Ginebra se sorprende cuando le digo que soy el presidente y director de Müller y, tras quedar claro que tenemos que ponernos al día, se marcha. La observo mientras se aleja, pero entonces oigo que Judith dice a mi lado con cierto retintín:
—¡¿«Bollito»?!
Bueno…, ¡lo sabía!
Sabía que el maldito diminutivo ese me iba a traer problemas. Sin perder un segundo, Jud me pregunta por Ginebra.
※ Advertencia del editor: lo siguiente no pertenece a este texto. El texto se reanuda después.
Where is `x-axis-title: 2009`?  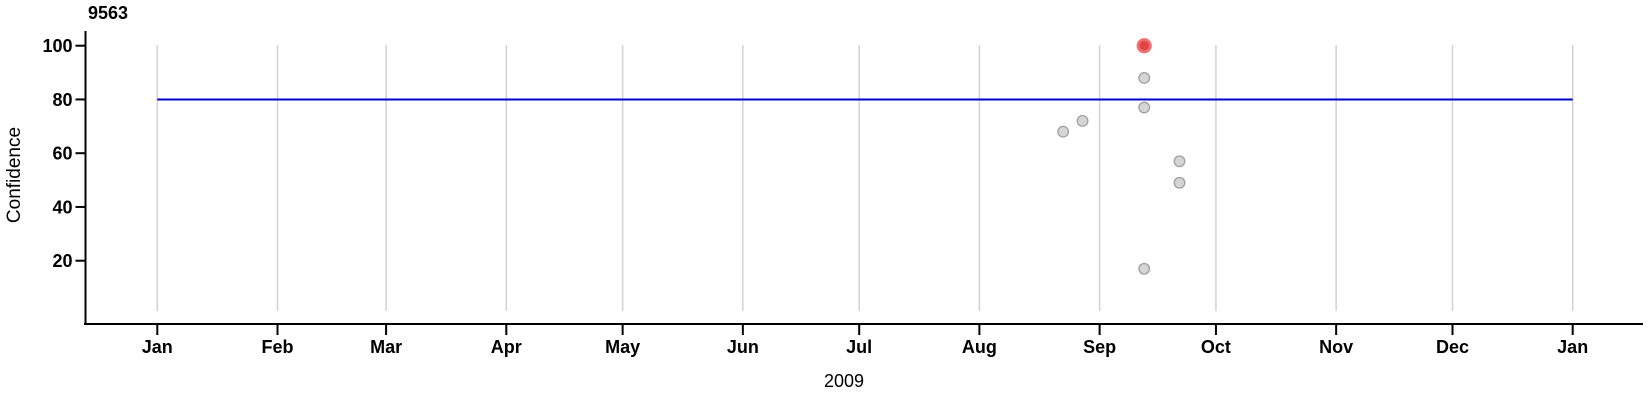 x-axis-title: 2009 is located at coordinates (844, 381).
Mel sonríe, y Björn se mofa:
—Uy…, uy…, uy…, que recojan los cuchillos, que me conozco a esta española.
Eso me hace gracia y, sin tiempo que perder él tampoco, me pregunta:
—¿Es la Ginebra que creo?
Asiento.
No me resulta agradable recordar el martirio que viví con ella, pero, al ver cómo Judith espera que conteste a su pregunta, explico:
—Ginebra fue mi novia durante mis años de estudiante en la universidad.
Pero mis palabras, en vez de aplacar a Jud, la encienden. Repite lo de «Bollito» y «Gini» cada vez con más mala baba, y Björn tiene que aplacar los ánimos.
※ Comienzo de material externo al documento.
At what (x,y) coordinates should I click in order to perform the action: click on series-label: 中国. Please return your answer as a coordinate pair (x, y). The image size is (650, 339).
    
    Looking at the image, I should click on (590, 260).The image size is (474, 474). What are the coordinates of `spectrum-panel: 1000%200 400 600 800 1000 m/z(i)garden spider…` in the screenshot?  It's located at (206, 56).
Sin embargo, Judith prosigue. Hay que ver lo que le gusta un conflicto.
La miro, intento calmarla y le digo que ya hablaremos. Pero nada. Hace caso omiso de mis miradas y continúa. Suelta por esa boca todo lo que tiene que soltar, hasta que, cansado de oírla, explico endureciendo el tono:
—Ginebra fue la novia con la que hice mi primer trío y conocí el mundo swinger. Después de aquello, conoció a Félix, se marchó a vivir a Estados Unidos con él y fin de la historia hasta hace diez minutos, que nos hemos visto por primera vez en muchos años. ¿Algo más?
Judith me mira.
Sabe que ya me ha llevado al límite de la paciencia y, finalmente, ignorándome de nuevo, mira el plato que el camarero ha dejado ante ella y murmura:
—Mmm…, qué buena pinta tiene esto.
Suspiro. Que me trate como si fuera tonto me saca de mis casillas, pero, tras intercambiar una mirada con Björn y ver que él me pide tranquilidad, decido hacerle caso. Es lo mejor.
No obstante, el ambiente de la comida ya se ha enrarecido, y me jode, ¡me jode mucho!
Después de la sobremesa, he de regresar al despacho. Me despido de Judith y, cuando la beso, murmuro:
—Te quiero…
—Lo sé —afirma, pero su expresión no cambia.